O julgamento do mérito do RE 966.177 será sobre a não recepção pela Constituição Federal da Lei de Contravenções Penais, que poderá descriminalizar os jogos de azar no país. A lei das contravenções é de 1941, e os ministros vão decidir se essa norma está adequada à Constituição de 1988. Na última quarta-feira (31), havia a possibilidade do julgamento ser adiado para o segundo semestre deste ano.

Cinco itens na pauta

Constam da pauta do julgamento a ADI 5529 (relator: Min. Dias Toffoli), que trata de ação direta de inconstitucionalidade em face do artigo 40, parágrafo único, da Lei 9.279/96, que dispõe sobre o prazo mínimo de vigência das patentes de invenção e de modelo de utilidade, contado da data de sua concessão.

A ADPF 357 (relatora: Min. Cármen Lúcia), que trata de arguição de descumprimento de preceito fundamental, com pedido de medida cautelar, em face do art. 187, parágrafo único, do Código Tributário Nacional (Lei n° 5.172/1966), e do art. 29, parágrafo único, da Lei de Execuções Fiscais (Lei n° 6.830/1980).

A ADI 4858 (relator: Min. Edson Fachin), que trata de ação direta de inconstitucionalidade, com pedido de medida cautelar, ajuizada pela Mesa Diretora da Assembleia Legislativa do Estado do Espírito Santo, em face da Resolução n.º 13/2012, do Senado Federal, que “estabelece alíquotas do Imposto sobre Operações Relativas à Circulação de Mercadorias e sobre Prestação de Serviços de Transporte Interestadual e Intermunicipal e de Comunicação (ICMS), nas operações interestaduais com bens e mercadorias importados do exterior”.

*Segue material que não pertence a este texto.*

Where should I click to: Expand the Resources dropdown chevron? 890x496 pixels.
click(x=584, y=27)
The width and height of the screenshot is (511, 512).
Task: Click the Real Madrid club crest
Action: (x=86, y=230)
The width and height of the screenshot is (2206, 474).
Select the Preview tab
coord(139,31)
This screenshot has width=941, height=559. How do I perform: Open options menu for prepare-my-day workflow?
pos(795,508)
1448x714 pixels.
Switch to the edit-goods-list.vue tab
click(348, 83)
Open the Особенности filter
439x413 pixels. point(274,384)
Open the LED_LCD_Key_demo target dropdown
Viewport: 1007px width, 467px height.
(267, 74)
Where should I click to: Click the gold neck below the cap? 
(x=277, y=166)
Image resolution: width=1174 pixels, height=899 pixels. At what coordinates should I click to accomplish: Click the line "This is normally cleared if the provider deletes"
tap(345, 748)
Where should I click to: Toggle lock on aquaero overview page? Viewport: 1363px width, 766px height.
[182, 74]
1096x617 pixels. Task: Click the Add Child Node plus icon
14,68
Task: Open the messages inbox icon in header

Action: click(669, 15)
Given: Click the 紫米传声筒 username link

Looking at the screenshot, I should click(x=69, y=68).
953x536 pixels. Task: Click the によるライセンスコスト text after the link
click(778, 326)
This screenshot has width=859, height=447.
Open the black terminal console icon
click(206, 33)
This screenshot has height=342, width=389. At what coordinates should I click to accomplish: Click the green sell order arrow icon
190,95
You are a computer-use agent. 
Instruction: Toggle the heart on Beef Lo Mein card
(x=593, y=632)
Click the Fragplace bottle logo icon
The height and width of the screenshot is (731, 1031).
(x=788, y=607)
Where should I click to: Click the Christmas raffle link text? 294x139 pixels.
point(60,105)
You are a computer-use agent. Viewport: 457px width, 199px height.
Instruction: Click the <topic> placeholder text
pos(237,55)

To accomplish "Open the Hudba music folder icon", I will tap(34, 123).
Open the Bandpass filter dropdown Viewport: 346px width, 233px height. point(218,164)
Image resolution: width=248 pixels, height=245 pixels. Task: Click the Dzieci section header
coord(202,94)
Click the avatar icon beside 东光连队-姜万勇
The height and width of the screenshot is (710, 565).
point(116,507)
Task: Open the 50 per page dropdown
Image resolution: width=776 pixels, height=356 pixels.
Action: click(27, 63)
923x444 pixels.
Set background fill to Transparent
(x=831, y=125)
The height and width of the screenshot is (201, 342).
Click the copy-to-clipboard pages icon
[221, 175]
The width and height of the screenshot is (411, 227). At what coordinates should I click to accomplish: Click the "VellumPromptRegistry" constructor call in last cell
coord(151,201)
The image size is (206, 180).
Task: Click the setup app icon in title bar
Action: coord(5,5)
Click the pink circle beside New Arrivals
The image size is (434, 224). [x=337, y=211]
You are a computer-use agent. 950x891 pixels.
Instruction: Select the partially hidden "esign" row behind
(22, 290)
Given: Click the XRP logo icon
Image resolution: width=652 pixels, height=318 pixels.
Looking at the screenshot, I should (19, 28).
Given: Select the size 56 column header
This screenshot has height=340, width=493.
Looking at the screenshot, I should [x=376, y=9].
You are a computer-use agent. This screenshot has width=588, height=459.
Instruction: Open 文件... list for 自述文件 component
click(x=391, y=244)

A ADI 3815 (relator: Min. Dias Toffoli), trata da ação direta de inconstitucionalidade, com pedido de cautelar, em face da expressão “e no Diário Oficial do Estado do Paraná” constante do art. 38, § 3º; a expressão “sem poder de voto ou participação majoritária” integrante do 138, inciso I; e o art. 140, inciso II, §§ 4º e 5º, todos da Lei Complementar nº 113/2005, do Estado do Paraná, que dispõe sobre a Lei Orgânica do Tribunal de Contas do Paraná.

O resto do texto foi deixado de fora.